Dans un véritable récit subjectif à la première personne et au présent, tout en monologue intérieur, le « je » est quasi inutile. Quand nous vivons quelque chose, nous ne pensons jamais « je ». Cette exigence littéraire n'est plus tendance aujourd'hui. Le réalisme intérieur ne nous intéresse plus beaucoup. Nous entretenons une sorte de passion pour le présent à laquelle n'échappe pas RoxanneHLK.
Elle commence brutalement par un « C'est ». Difficile de ne pas faire plus présent et aussi plus parlé. Ce « C'est » est lui-même une sorte de « je ». Il fait doublon avec lui. La première phrase est construite à l'envers. Logiquement on devrait écrire : « Je franchis les portes battantes de mon université complètement dépassée et affolée par les évènements. » C'est tout à coup très plat. Il ne reste plus grand-chose dans cette phrase.
L'adverbe « complètement » n'apporte rien comme souvent les adverbes. Je suis affolé ou je ne le suis pas. Si je suis plus qu'affolé, je panique. Idem pour « dépassée ». Je ne vois pas comment on peut être à demi dépassé. Le « je » permet de balancer ses sentiments de but en blanc, mais attention de ne pas abuser de cette facilité.
À ces surcharges pondérales, s'ajoute un problème visuel. J'ai visité quelques universités. Elles ne ressemblaient pas à des cathédrales avec une grande porte, genre Poudlard. Elles se composent en général de nombreux bâtiments. « Les portes battantes », c'est une image caricaturale (même s'il existe des universités avec des portes battantes).
La première phrase pourrait s'alléger ainsi : « C'est dépassée et paniquée que je regagne mon université. » Elle manque alors de substance.
La seconde bien que plus intéressant reste peu convaincante. Dans « Jamais je n'aurai cru un jour souffrir », le « un jour » n'a aucun intérêt, jamais signifie jamais. Une « personne » est très vague : un mec, une fille, un prof... Garder ainsi le secret, c'est artificiel. Et puis la pierre n'est pas solide, elle est dure... et elle se brise quand on tape dessus.

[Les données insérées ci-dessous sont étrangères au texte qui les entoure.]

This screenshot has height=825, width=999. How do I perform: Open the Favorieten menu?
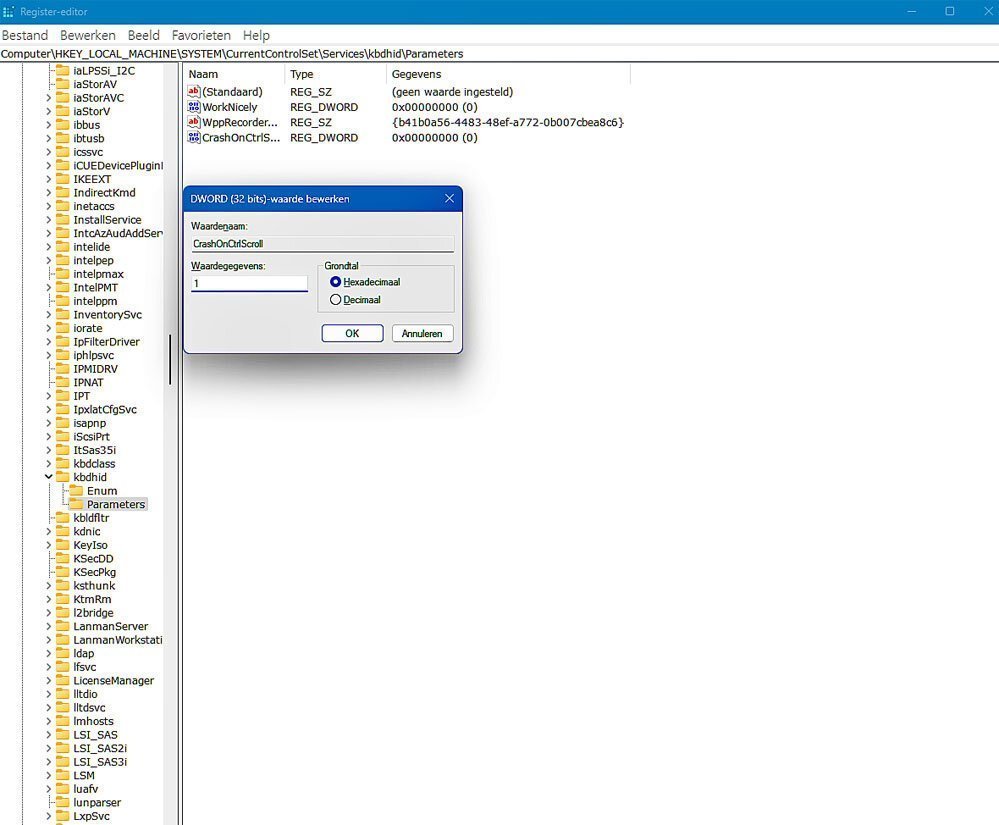point(200,35)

Plus gênant, selon moi, les deux phrases s'articulent autour d'un « que », chacune avec une relative. Je n'aime pas les relatives. Nous en abusons trop, souvent incapables de concevoir les phrases sur nos rythmes propres. La relative nous pousse à de simples variations « sujet, verbe, complément ». Ce truc est trop commun. Utilisez-le avec modération.
*
J'ai relu il y a quelques jours le début d'Harry Potter en français. La traduction est terrible. Une relative par phrase. C'est pour moi illisible. Si j'avais critiqué le premier paragraphe, j'aurais été plus sévère qu'avec RoxanneHLK. Cela démontre que :
1. Mon avis ne vaut pas grand-chose.
2. Une bonne histoire peut faire oublier un mauvais style.
3. Le succès entraîne le succès et les gens sont capables de lire n'importe quoi.
Mettez donc tout ce que je vous dis entre parenthèses.